There’s plenty of fine music for viola but David Aaron Carpenter is a daring musician, so he chose Lionel Tertis's viola arrangement of the Elgar Cello Concerto for his recording debut. This time around he’s playing a work, Berlioz’s Harold in Italy, that was written for viola, but with an intriguing wrinkle. In the first movement, “Harold in the Mountains,” Carpenter plays the viola part that was originally written for Nicolò Paganini. The Paganini connection and the album is fleshed out with Carpenter and the Helsinki Philharmonic conducted by Vladimir Ashkenazy taking on the great fiddler’s Sonata per la Gran Viola e Orchestra, Op. 35.
Some of the great violists and quite a few violinists (playing viola) have recorded Harold in Italy, a musical depiction of episodes from Byron’s Childe Harold’s Pilgrimage. Carpenter is excellent. He is blessed with a full, chocolate-rich tone that is ideally suited to the plaintive quality that sings out in the solo passages.
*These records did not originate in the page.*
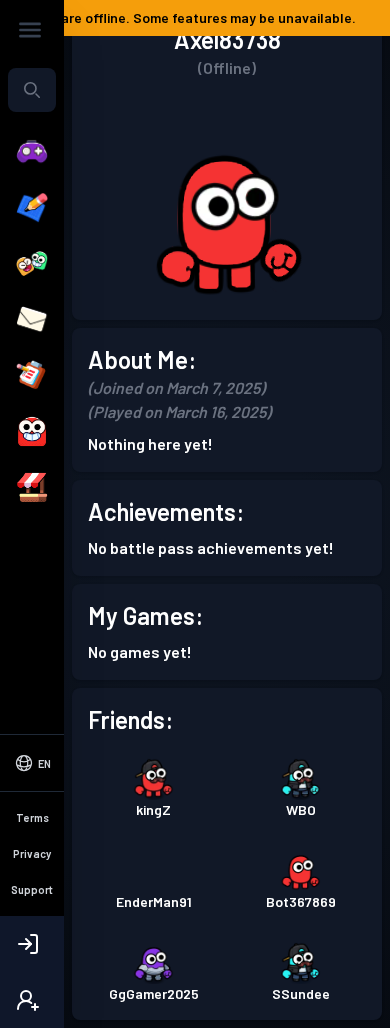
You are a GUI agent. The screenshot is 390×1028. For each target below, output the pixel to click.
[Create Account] (32, 1000)
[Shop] (32, 488)
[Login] (32, 944)
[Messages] (32, 320)
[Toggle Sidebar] (30, 30)
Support (32, 889)
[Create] (32, 208)
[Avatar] (32, 432)
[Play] (32, 152)
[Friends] (32, 264)
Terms (32, 817)
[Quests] (32, 376)
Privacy (32, 853)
Carpenter gets the key moments right. The appearance of the Harold motto in the first movement is lovely as the viola almost seems to float out of the orchestra and the famous sul ponticello passage at the close of the second movement “Pilgrim’s Procession” is plenty eerie. Carpenter’s performance is filled with plenty of impressive touches, including some spot-on high pianissimo playing. Harold in Italy isn’t a viola concerto and the orchestra is never relegated to a supporting role. The Helsinki orchestra is quite good. The winds in the pifferari section of the “Serenade” are exceptional and the full-tilt orchestral roar of the “Brigand’s Orgies” is very exciting. Even better is the orchestra’s glowing full-bodied string tone.
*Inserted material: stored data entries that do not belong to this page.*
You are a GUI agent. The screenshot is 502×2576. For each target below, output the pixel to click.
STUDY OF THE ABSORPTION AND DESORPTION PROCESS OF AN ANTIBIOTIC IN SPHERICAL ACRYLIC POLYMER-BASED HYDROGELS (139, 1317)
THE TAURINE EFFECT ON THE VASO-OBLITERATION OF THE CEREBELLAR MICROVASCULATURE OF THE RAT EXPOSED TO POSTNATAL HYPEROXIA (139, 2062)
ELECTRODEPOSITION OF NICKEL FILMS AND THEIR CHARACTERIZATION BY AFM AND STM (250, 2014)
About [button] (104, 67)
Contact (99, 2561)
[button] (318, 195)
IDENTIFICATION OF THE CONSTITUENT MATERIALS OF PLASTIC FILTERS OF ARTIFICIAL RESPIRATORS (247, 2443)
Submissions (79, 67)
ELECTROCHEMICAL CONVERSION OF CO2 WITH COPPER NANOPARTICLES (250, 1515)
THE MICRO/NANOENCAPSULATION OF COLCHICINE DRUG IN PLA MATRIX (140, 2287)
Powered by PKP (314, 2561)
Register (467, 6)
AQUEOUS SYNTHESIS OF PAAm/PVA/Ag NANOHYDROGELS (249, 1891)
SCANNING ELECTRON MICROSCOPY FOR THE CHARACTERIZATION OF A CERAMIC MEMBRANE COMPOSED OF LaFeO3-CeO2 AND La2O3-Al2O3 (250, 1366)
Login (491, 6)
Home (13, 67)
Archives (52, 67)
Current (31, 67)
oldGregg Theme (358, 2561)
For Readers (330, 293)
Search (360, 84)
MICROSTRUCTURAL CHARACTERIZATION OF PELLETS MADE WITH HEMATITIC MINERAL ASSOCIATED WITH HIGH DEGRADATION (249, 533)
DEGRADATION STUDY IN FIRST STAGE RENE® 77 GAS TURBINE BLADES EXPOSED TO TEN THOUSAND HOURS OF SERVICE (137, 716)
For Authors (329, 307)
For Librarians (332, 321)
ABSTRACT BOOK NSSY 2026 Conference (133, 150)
The Paganini piece that rounds out the album is hardly profound but is undeniably fun. If you think of your favorite bel canto aria loaded with extravagant flourishes and arranged for viola and orchestra you’ll know what’s on hand. The piece is at its best in the closing movement, a set of variations that tosses plenty of technical challenges Carpenter’s way. The real fun is hearing this enormously talented young violist handle them.